Attachment theory describes how emotional bonds to others are formed in early childhood between a child and his or her parent. Broadly speaking, when a parent is dependable, consistent, and responsive to a child’s physical and emotional needs, a sense of security develops in the child. Children with secure attachments will be upset when a parent leaves but experience enough confidence in their emotional bonds with their parent that they feel confident that the parent will return, and therefore are able to relax and explore their surrounding environment until they are reunited with the parent. Children whose parent is persistently emotionally unavailable, emotionally overinvolved, rejecting, neglectful, or abusive are likely to develop insecure attachments. These children will either have no interest in a relationship with their parent, or will excessively cling to their parent and become extremely distressed in their parent’s absence. Following these insecurities, these children may feel less comfortable exploring their surrounding environment and new relationships. It is postulated that the attachments formed in early childhood usually persist in later life, so that a child with a secure attachment style grows into an adult with a secure attachment style.

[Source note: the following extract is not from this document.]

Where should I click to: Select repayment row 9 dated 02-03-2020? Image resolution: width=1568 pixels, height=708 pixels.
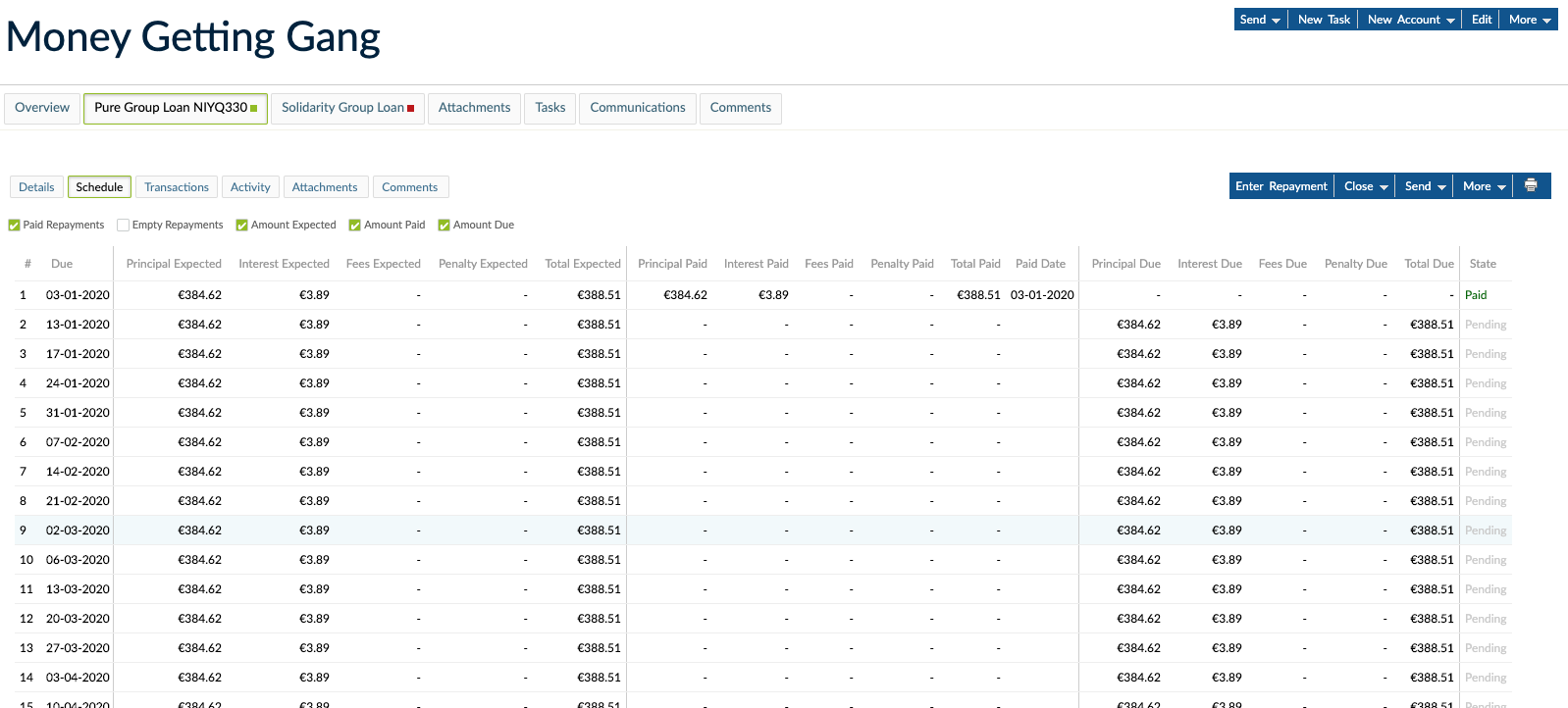pos(78,531)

You may be wondering what this has to do with chronic physical illness. Imagine—a person living with chronic physical illness, who has felt secure in his or her relationships for the majority of life, is suddenly hit with the unpredictability brick. At first you wonder, “will I die, will my friends abandon me, will I disappoint others?” After some time you experience a period of fairly good health and your foundation of security in relationships allows you to maintain trust in the strength of your relational bonds. Then one day this person finds out that someone with the same condition becomes very sick and is hospitalized. There is an earthquake. The secure attachment style starts to crack. This person starts to wonder, “what if this happens to me” and “anyone could go at any time, I could go at any time.” The previously secure emotional bonds begin to feel more tenuous and fluid. The sense of stability and consistency, originally provided by a parent during childhood becomes threatened. Maybe some react by isolating themselves, or others may fluctuate between clinging to their loved ones out of fear of losing them and becoming very angry with their loved ones for not always being able to be perfectly present. A person who once had a secure attachment style may appear as someone with an insecure attachment style. Trauma—trauma shakes up one’s sense of security in self and in others—the trauma of living with chronic illness and witnessing what happens to others with the same illness, is no exception.

Does one ever really lose their secure base or is it temporarily challenged in the face of trauma? Perhaps people with a secure attachment style who are diagnosed with a chronic illness cope better and maintain healthy relationships with more ease than people with fundamentally insecure attachments. Can the original attachment style really change or does the person living with a chronic illness at times struggle with so much that their underlying security is temporarily forgotten and with time once again remembered? I would think that the attachments formed early on with one’s parents are the most powerful bonds experienced in life and that a secure emotional relationship with the parent will remain and carry a person living with chronic illness through difficult times. On the other hand, I do believe in the possibility of change through new relationships, such as the change that occurs in psychotherapy when previously insecure styles can evolve into more secure ones. That is the positive spin, but if that can occur it could be possible to conceive of the opposite occurring as well—secure to insecure. Maybe in the end it does not really matter whether or not the attachment style really changes, but rather the importance lies in understanding the experience of what occurs to one’s world and one’s sense of security in relationships with self and others when living with a chronic illness.